Une cité troglodyte vieille de sept siècles, nichée dans des alcôves de grès au-dessus d'un canyon du Colorado.
Avec Lia, nous avons roulé depuis Cortez, vitres baissées, et le plateau n’a rien laissé deviner jusqu’à ce que, soudain, tout apparaisse : nous nous sommes arrêtés à un belvédère, et Cliff Palace était là, incrusté dans la roche comme s’il y avait poussé. J’avais lu les chiffres avant de venir — environ 150 pièces, 23 kivas, le tout logé dans une seule alcôve de grès — mais aucun chiffre ne vous prépare à vous tenir au bord du canyon et à réaliser que vous regardez un quartier entier. Pas des ruines éparpillées dans un champ, une ville entière, dont le toit est la falaise elle-même.
Nous avons réservé l’une des visites guidées par les rangers, encore proposées en été, de celles où l’on descend un sentier, grimpe une volée d’échelles en bois, puis traverse un tunnel étroit pour se retrouver, littéralement, à l’intérieur d’une habitation.
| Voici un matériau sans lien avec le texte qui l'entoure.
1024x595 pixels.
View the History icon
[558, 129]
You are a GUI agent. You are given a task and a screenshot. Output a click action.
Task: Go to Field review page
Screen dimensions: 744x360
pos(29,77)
Notre guide, une femme prénommée Dana, avait manifestement donné ce discours cinq cents fois et pourtant, chaque mot semblait sincère — elle a parlé des Ancestral Puebloans qui ont bâti et habité ces alcôves entre environ 600 et 1300 apr. J.-C., cultivant le sommet du plateau et élevant leurs enfants dans des pièces où je pouvais à peine me tenir debout.

Ce qui m’a le plus marqué, ce n’est pas l’ampleur du lieu, mais les empreintes — littéralement, dans une partie du mortier, si l’on sait où regarder. Theodore Roosevelt a fait de ce site le premier parc national des États-Unis créé spécifiquement pour protéger des constructions humaines, dès 1906, et en 1978, l’UNESCO l’a inscrit au patrimoine mondial. Lia, restée silencieuse pendant presque toute la visite, m’a dit ensuite que c’était la première fois qu’un parc naturel la faisait penser à des gens plutôt qu’à un paysage. Elle n’a pas tort. J’ai contemplé beaucoup de canyons dans ma vie ; je ne m’étais encore jamais tenu dans la cuisine de quelqu’un datant de l’an 1200.

Nous avons campé ce soir-là à Morefield, mangé des sandwichs froids achetés dans une station-service de Cortez, et regardé le canyon passer de l’orange au violet, puis disparaître dans la nuit. Dîner minimaliste, meilleure vue que j’aie eue avec un sandwich à la main depuis des années.
Quand y aller : Visez la fin du printemps jusqu’au début de l’automne — de mai à octobre, c’est la période où les rangers organisent réellement ces visites avec échelles et tunnels à l’intérieur des habitations, et honnêtement, c’est tout l’intérêt du voyage. En hiver, la neige peut fermer les routes du parc : mieux vaut ne pas compter sur un détour improvisé hors saison.